Good stuff peter, good to see another player down this way & Anthony, if youre out there reading, jump on board & say hi  


eric said:


> Get pics and do a review.


x2


----------



## PeterJ (Aug 29, 2005)

Well, i had to pop in to supercheap for more kayak accessories :lol: and went past and grabbed a few piccies.

below is the small one , pacer type, some actually do have pacer on them as thats what he was sent with the molds till he got his own decals up. They do have the name of the yak at the rear but small. Looks like it's snapper on this.

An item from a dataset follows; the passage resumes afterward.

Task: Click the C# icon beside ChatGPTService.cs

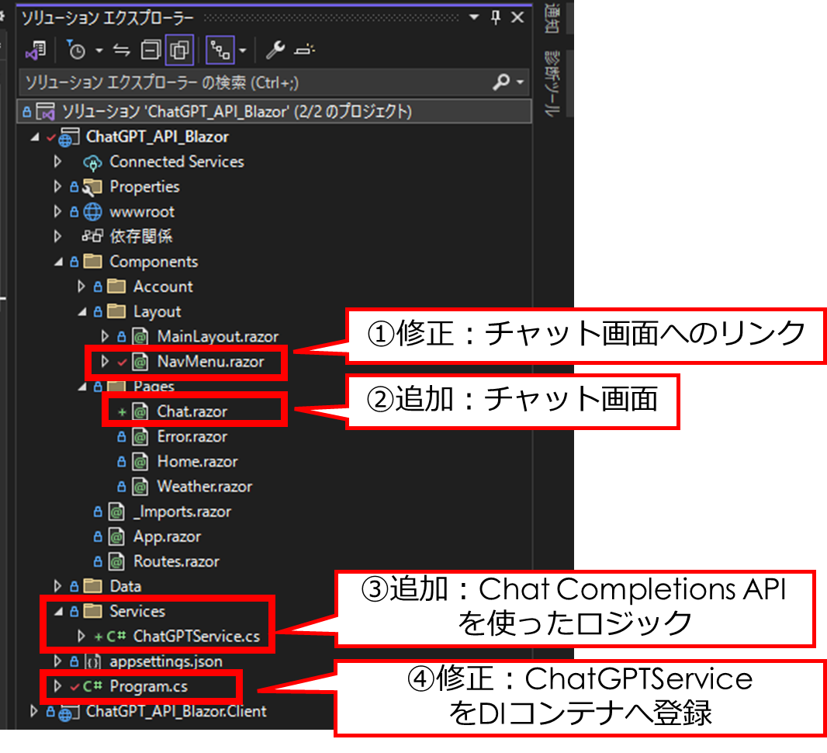Action: point(119,637)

You can see the sail he is going to sell also on the floor.









The big yak, you can see the hatch shape up front, he molded hatches last night and will do a retrofit if needed on some.









tandems









I forgot to ask about if he sold deck loops, screws etc.


----------



## WattaReelDrag (Apr 19, 2009)

They sell on Ebay too.
http://shop.ebay.com.au/aquayaks361/m.h ... 4340.l2562


----------



## WayneD (Jul 11, 2006)

3.8mtrs but weighs 28kg's! Now that's a heavy yak. He must make them very thick! My Espri is only 22kg from memory and it is 3.7mtrs.

Any idea what the little section at the front of the foot well is for? They certainly are a nice looking yak. 8 scupper holes seems a bit excessive.


----------



## PeterJ (Aug 29, 2005)

Yeah good point , i have no idea what the little well is, almost pointless having it there. Not like you can reach it  
Its the identical size and weight of the Viking tempo.

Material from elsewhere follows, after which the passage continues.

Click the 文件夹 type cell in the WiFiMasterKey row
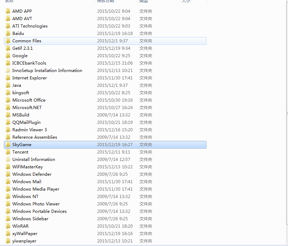 pyautogui.click(x=145, y=167)
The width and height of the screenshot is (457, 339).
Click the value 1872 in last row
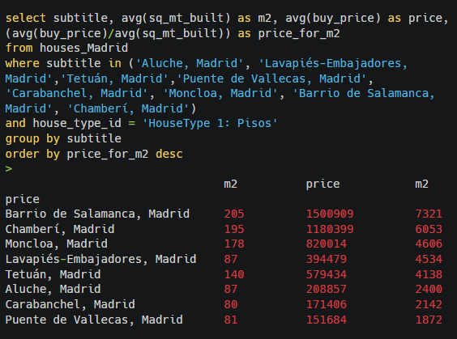click(x=429, y=320)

It will be interesting to see how much the ebay one goes for


----------



## WattaReelDrag (Apr 19, 2009)

WayneD said:


> Any idea what the little section at the front of the foot well is for?


It would probably be a good spot to hold the trolley wheels after launching (the type that use scupper holes)...


----------



## PeterJ (Aug 29, 2005)

Good point , if you flipped it on the way in no need to get it back over then :lol: Wheel it in upside down


----------



## WayneD (Jul 11, 2006)

Big fish sold for $810 on eBay. A great price when it includes a seat and paddle!!!


----------



## WattaReelDrag (Apr 19, 2009)

Shame they wont ship.
I would deffinately be interested at the prices they have been goign for...


----------